Each layer has a rollback lever:

  • Operator: set global webrtc.enable = false in Core config → subsystem declines to start (no hooks registered); processes run without the RTP leg; existing RTMP/SRT/HLS unaffected. Core continues to serve normally.
  • Per-process: toggle config.webrtc.enabled = false in the process config → restream restarts the process without the leg.
  • Code: the app/webrtc subsystem is a single import in main.go. Removing that import and the two restream hook wires restores pre-M2 behavior. core/webrtc stays in the tree as inert code.

10. Milestones inside M2

Not the full plan — that lives in a separate plan doc after this spec is approved.
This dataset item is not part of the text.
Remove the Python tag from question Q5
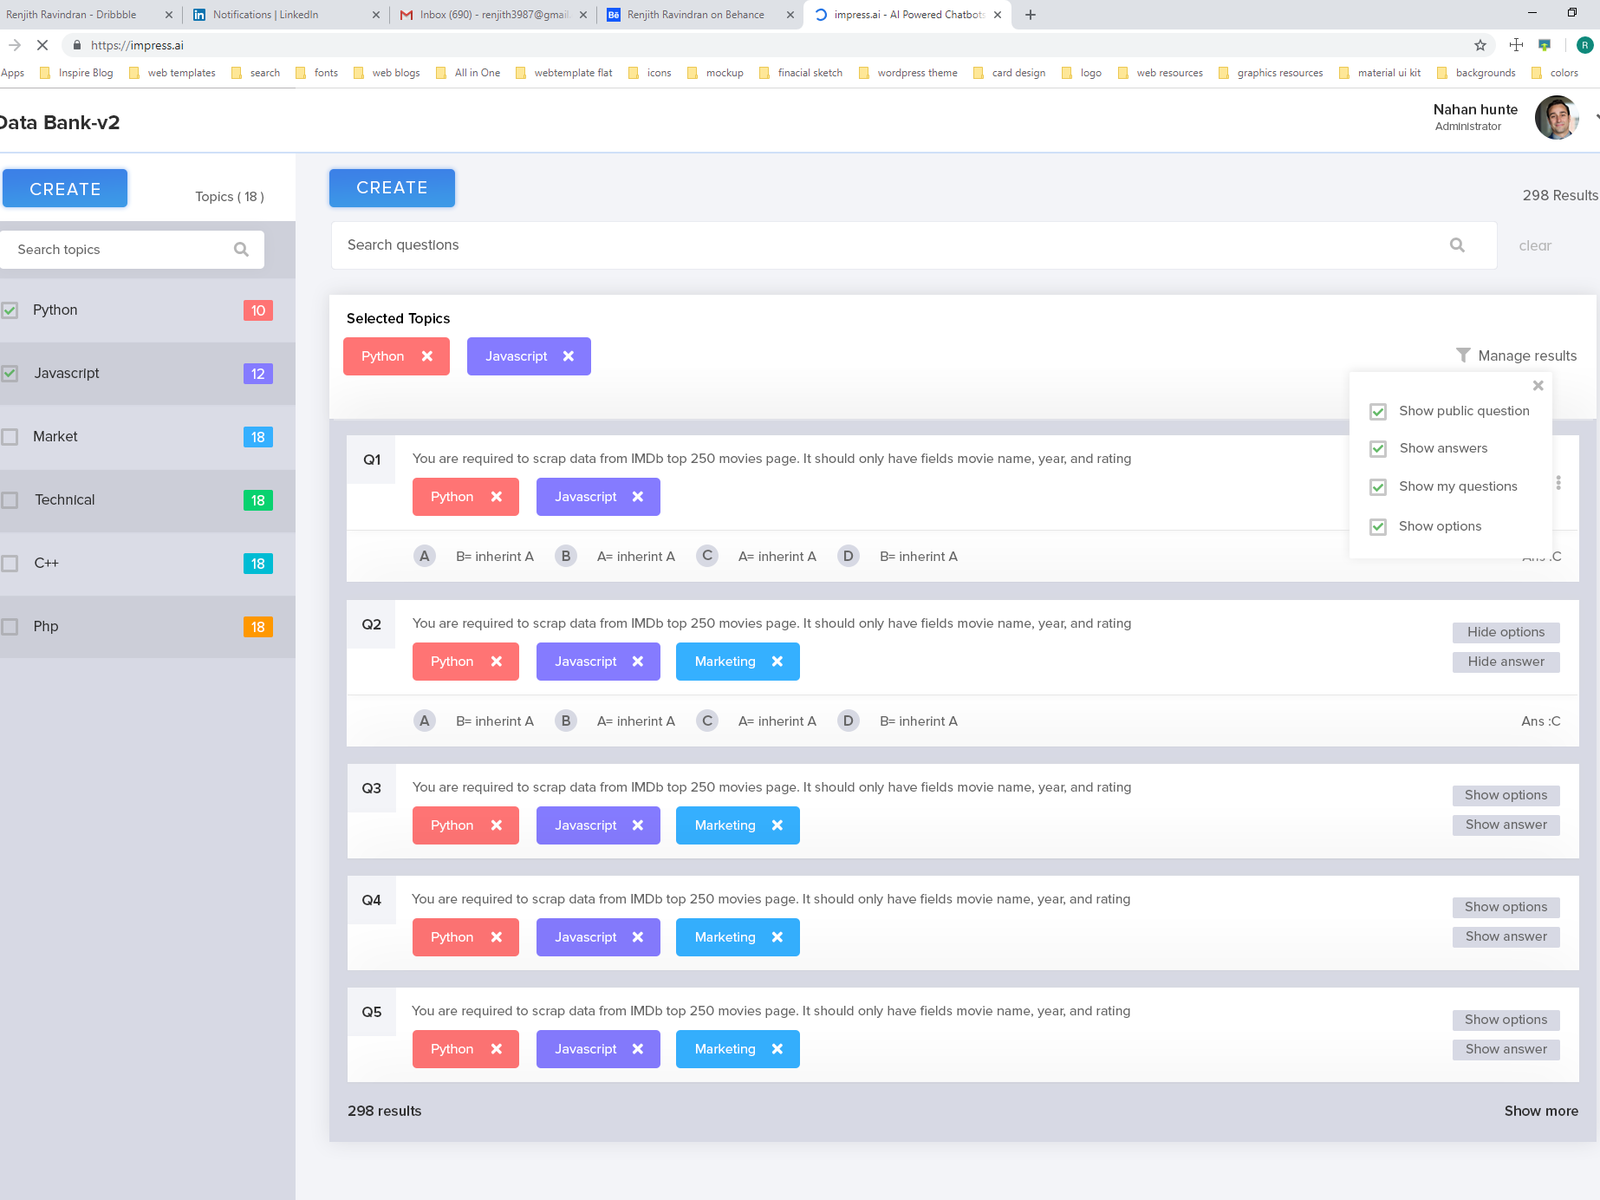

This is a sanity breakdown:

  1. Config wiring — add DataWebRTC and ConfigWebRTC; tests for marshal/unmarshal and defaults.
  2. Restream hooks — add ProcessHooks and AppendOutput; unit tests using the existing restream test harness.
  3. app/webrtc package — subsystem, lifecycle, portalloc, ffmpeg_args, handler; unit tests per the testing strategy.
  4. Core main.go wiring — instantiate subsystem, register hooks, mount HTTP route.
  5. Integration tests — in-process WHEP end-to-end, auth, persistence.
  6. core-ui LiveTab — new React tab + WHEP hook.
  7. TrueNAS smoke test — rebuild Core image, redeploy, verify live.

Each milestone ends with a commit. The feature branch is m2-webrtc-core-integration (created from m1-webrtc-poc).